The competition was held over 15 series of two shots, so every shooter had 30 shots. The maximum score was 300.

Willy Røgeberg won the contest with the maximum of 300 and set a new Olympic record. 12 shooters finished with a better score than the standing Olympic record prior the Games.

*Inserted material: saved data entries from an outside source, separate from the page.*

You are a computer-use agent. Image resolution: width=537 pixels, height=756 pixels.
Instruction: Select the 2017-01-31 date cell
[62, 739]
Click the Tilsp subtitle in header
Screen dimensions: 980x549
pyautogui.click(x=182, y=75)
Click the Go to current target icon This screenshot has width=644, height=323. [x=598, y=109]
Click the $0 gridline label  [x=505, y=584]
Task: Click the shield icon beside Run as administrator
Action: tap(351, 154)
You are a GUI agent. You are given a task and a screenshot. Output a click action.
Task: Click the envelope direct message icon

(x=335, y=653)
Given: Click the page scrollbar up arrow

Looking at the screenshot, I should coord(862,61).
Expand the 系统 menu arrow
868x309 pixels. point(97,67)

| Place | Shooter | Total |
| 1 | Willy Røgeberg (NOR) | 300 OR |
| 2 | Ralph Berzsenyi (HUN) | 296 |
| 3 | Władysław Karaś (POL) | 296 |
| 4 | Martin Gison (PHI) | 296 |
| 5 | José Mello (BRA) | 296 |
| 6 | Jacques Mazoyer (FRA) | 296 |
| 7 | Gustavo Huet (MEX) | 296 |
| 8 | Bertil Rönnmark (SWE) | 295 |
| Mario Zorzi (ITA) | 295 |
| Bruno Frietsch (FIN) | 295 |
| Vilhelm Johansen (DEN) | 295 |
| Zoltán Soós-Ruszka Hradetzky (HUN) | 295 |
| 13 | Alvaro García (MEX) | 294 |
| Tibor Tary (HUN) | 294 |
| 15 | Erland Koch (SWE) | 293 |
| Raymond Durand (FRA) | 293 |
| Olavi Elo (FIN) | 293 |
| Eduardo Santos (POR) | 293 |
| Erik Sætter-Lassen (DEN) | 293 |
| Mihai Ionescu-Călineşti (ROU) | 293 |
| Marcel Fitoussi (FRA) | 293 |
| Viljo Leskinen (FIN) | 293 |
| 23 | Antônio Guimarães (BRA) | 292 |
| Carlos Queiroz (POR) | 292 |
| Mauritz Amundsen (NOR) | 292 |
| Johann Schulz (GER) | 292 |
| Carlo Varetto (ITA) | 292 |
| Hakon Aasnæs (NOR) | 292 |
| Konstantinos Loudaros (GRE) | 292 |
| Erich Hotopf (GER) | 292 |
| Athanasios Aravositas (GRE) | 292 |
| 32 | Otoniel Gonzaga (PHI) | 291 |
| Karl August Larsson (SWE) | 291 |
| Rudolfs Baumanis (LAT) | 291 |
| Theodor Janisch (AUT) | 291 |
| 36 | Michel Ravarino (MON) | 290 |
| František Čermák (TCH) | 290 |
| Lodovico Nulli (ITA) | 290 |
| Julius Hansen (DEN) | 290 |
| 40 | Gheorghe Mirea (ROU) | 289 |
| Alois Navratil (AUT) | 289 |
| Jan Wrzosek (POL) | 289 |
| François Lafortune (BEL) | 289 |
| 44 | Georgios Vikhos (GRE) | 288 |
| Augustin Hilty (LIE) | 288 |
| Antonio García (MEX) | 288 |
| Antoni Pachla (POL) | 288 |
| Guillermo Canciani (ARG) | 288 |
| Arran Hoffmann (GER) | 288 |
| Jaroslav Mach (TCH) | 288 |
| 51 | Manoel Braga (BRA) | 287 |
| Jan Hendrik Brussaard (NED) | 287 |
| Jorge Patiño (PER) | 287 |
| Christiaan Both (NED) | 287 |
| 55 | Paul Van Asbroeck (BEL) | 285 |
| Marcel Lafortune (BEL) | 285 |
| 57 | Roger Abel (MON) | 284 |
| 58 | Boris Khristov (BUL) | 283 |
| Francisco António Real (POR) | 283 |
| 60 | Tieleman Vuurman (NED) | 282 |
| 61 | Alfred Hämmerle (AUT) | 281 |
| Rudolf Senti (LIE) | 281 |
| 63 | Rudolf Jehle (LIE) | 280 |
| 64 | Eduard Grand (ROU) | 279 |
| 65 | Pierre Marsan (MON) | 275 |
| – | František Pokorný (TCH) | DNF |

The places two to seven were established by comparison of the hits on target.